「歴代今右衛門が描く富士山を楽しんでもらえたら」と話す十四代今泉今右衛門さん=有田町の今右衛門古陶磁美術館

 葛飾北斎の浮世絵「富嶽三十六景」をモチーフにした十一代、十二代今右衛門の作品展が、有田町赤絵町の今右衛門古陶磁美術館で開かれている。「江戸日本橋」や「深川万年橋下」など、各地から見える富士山のさまざまな姿を描き、訪れる人を楽しませている。12月24日まで。

 展示しているのは、額皿やコーヒーカップと受け皿のセットなど36件と、浮世絵1点。皿やカップは昭和初期の作品とみられる。いずれも丸い皿の絵柄に合うように富士山の配置を変え、人物を大きく描くなど工夫を凝らしている。

 「深川万年橋下」は十一代2点と十二代1点を並べた。十一代の作品はほぼ同じ構図で、橋の色が青と赤に分かれる。十一代のデフォルメの妙と十二代の絵心を感じさせる展示となっている。

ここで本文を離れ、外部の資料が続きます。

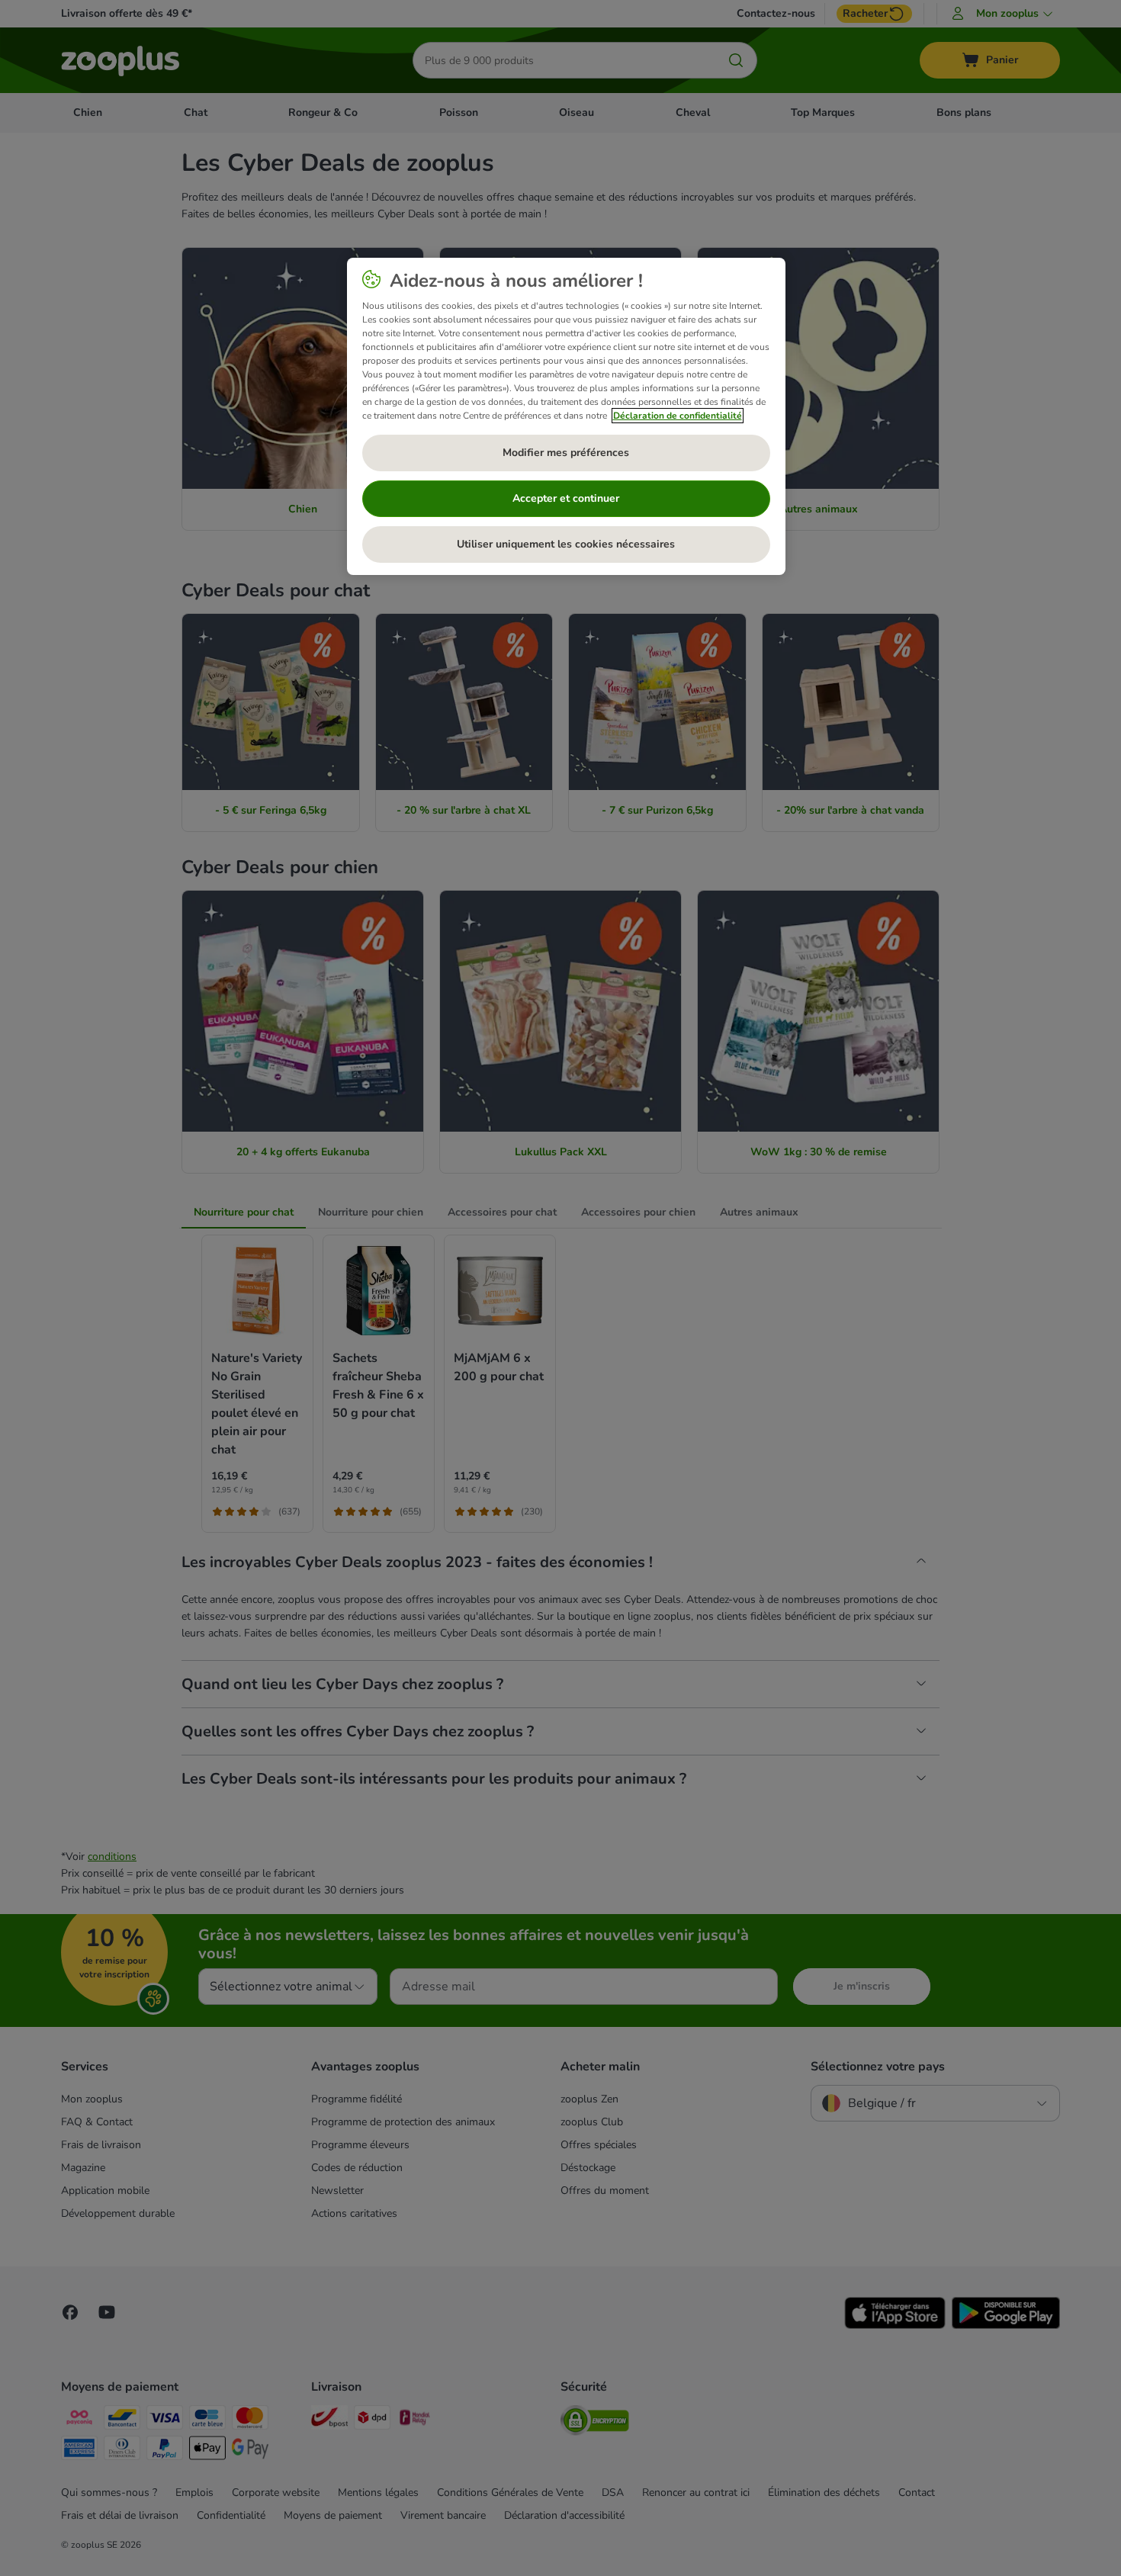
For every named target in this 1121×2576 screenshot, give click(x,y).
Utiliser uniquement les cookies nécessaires (566, 544)
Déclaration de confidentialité (677, 416)
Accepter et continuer (565, 498)
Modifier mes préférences (566, 452)
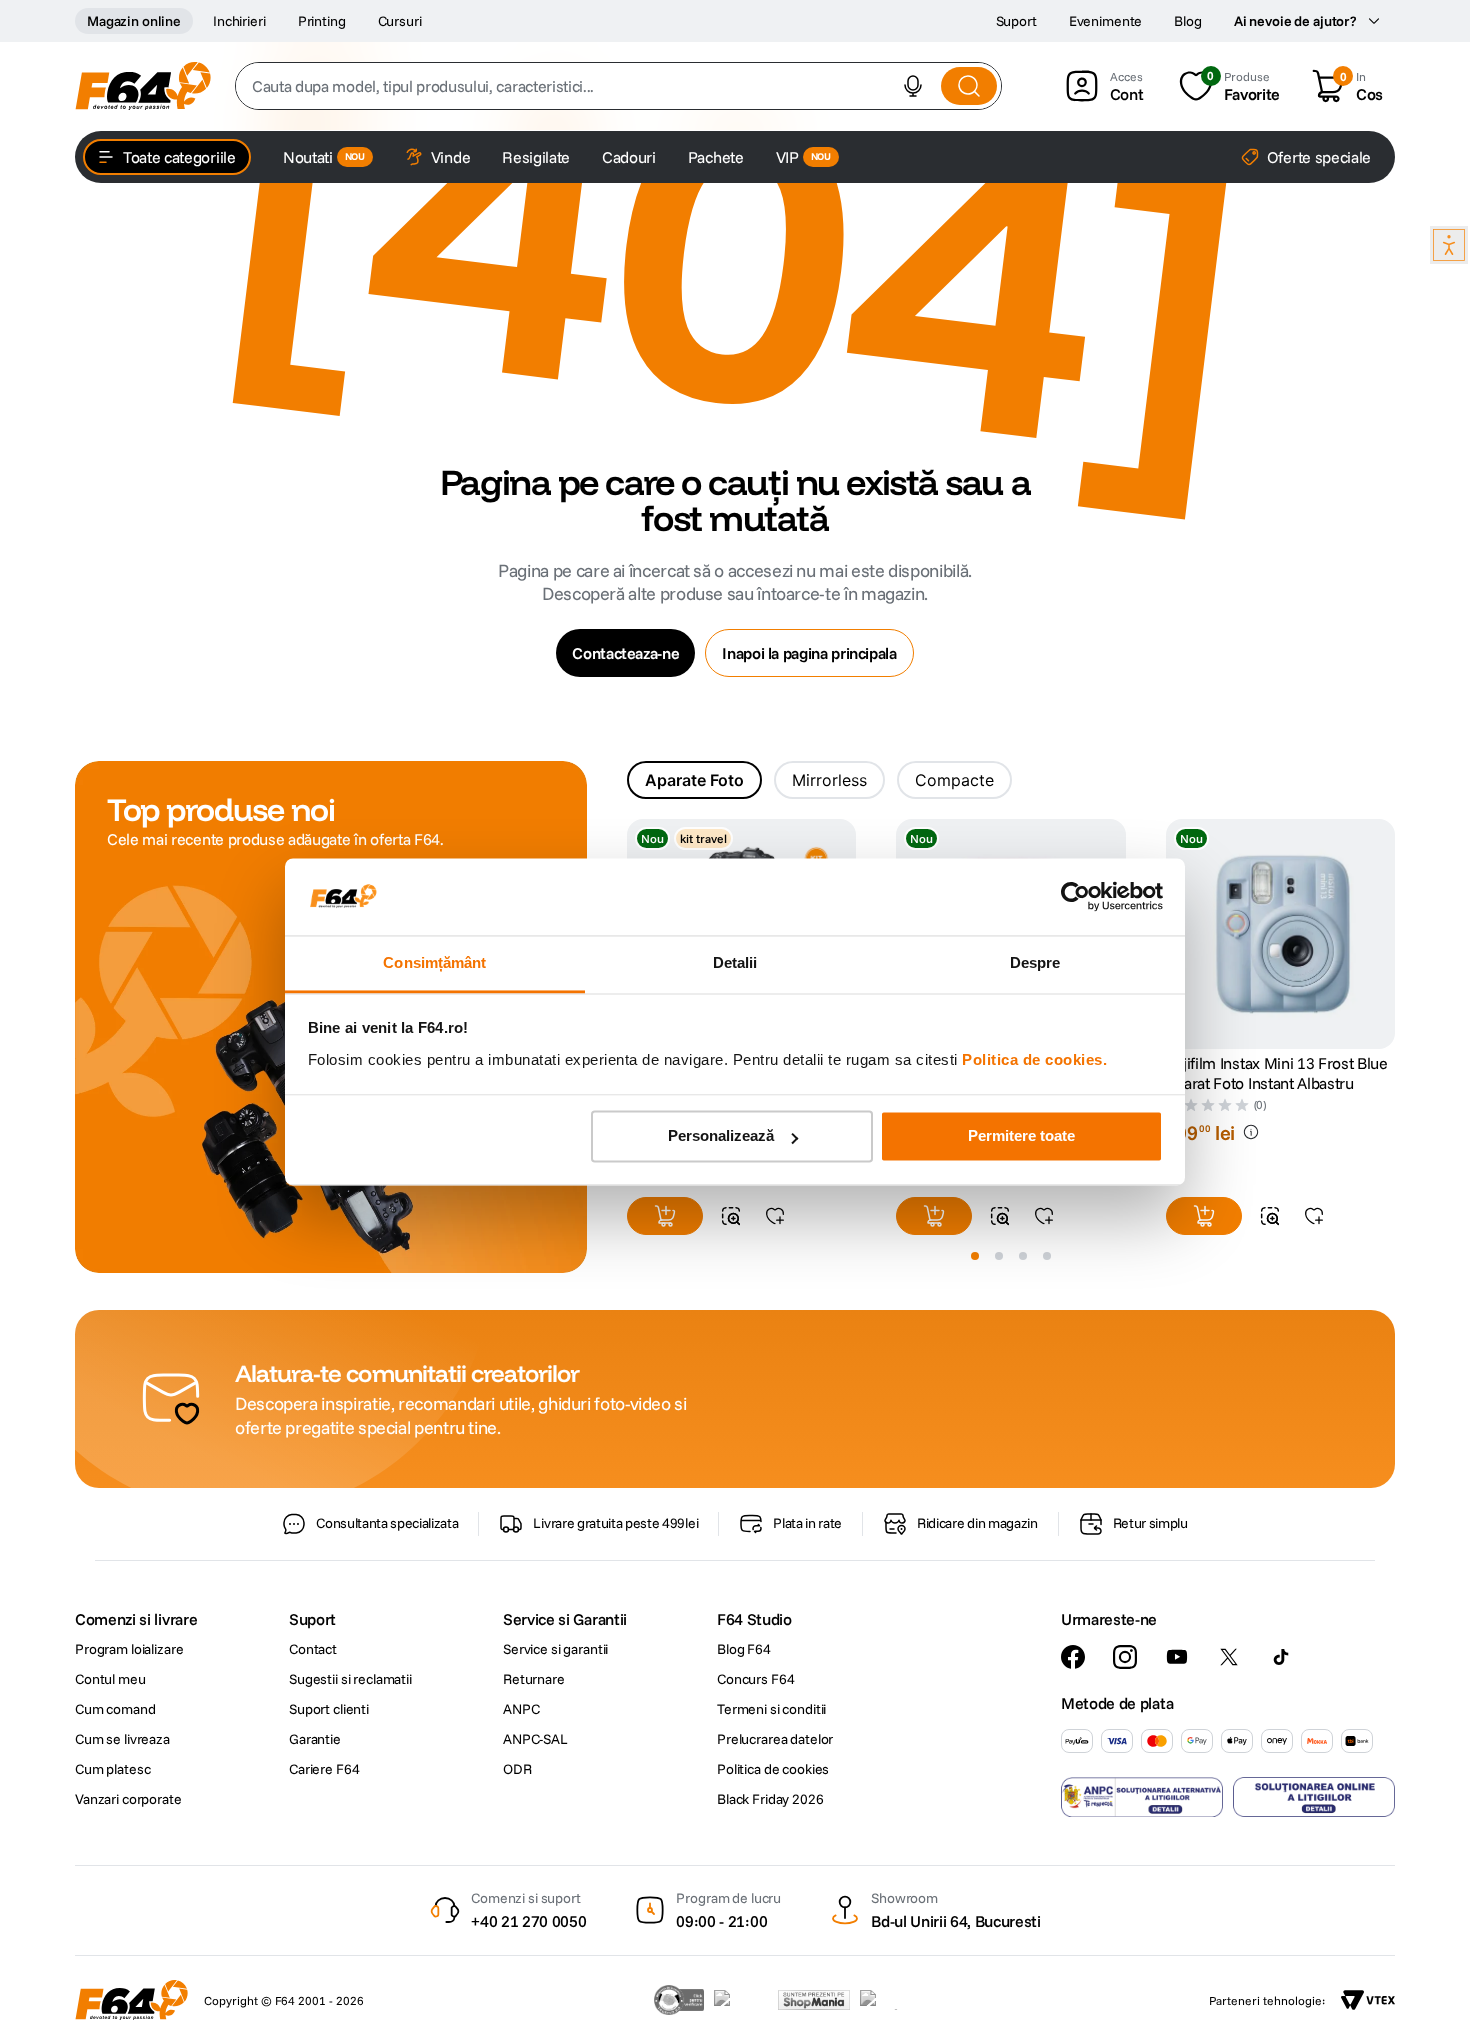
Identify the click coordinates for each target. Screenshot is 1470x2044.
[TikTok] (1281, 1657)
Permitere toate (1021, 1136)
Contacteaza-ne (625, 653)
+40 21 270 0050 (528, 1921)
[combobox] (618, 86)
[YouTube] (1177, 1657)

 大波の下に富士山を望む「神奈川沖浪裏」は北斎作品にない小鳥が飛び、大工仕事をする人を描く「遠江山中」は人物を大きく描くことで、より会話しているように見えるなど、「今右衛門風のアレンジ」が随所に見られる。

 色絵磁器の人間国宝(重要無形文化財保持者)で、展示を企画した現当主の十四代今泉今右衛門さんは「代表的な浮世絵作品を有田焼として仕上げている。古伊万里とも鍋島様式とも違う焼き物の魅力を感じてもらえたら」と話した。観覧料は一般500円、小中高校生無料。月曜休館。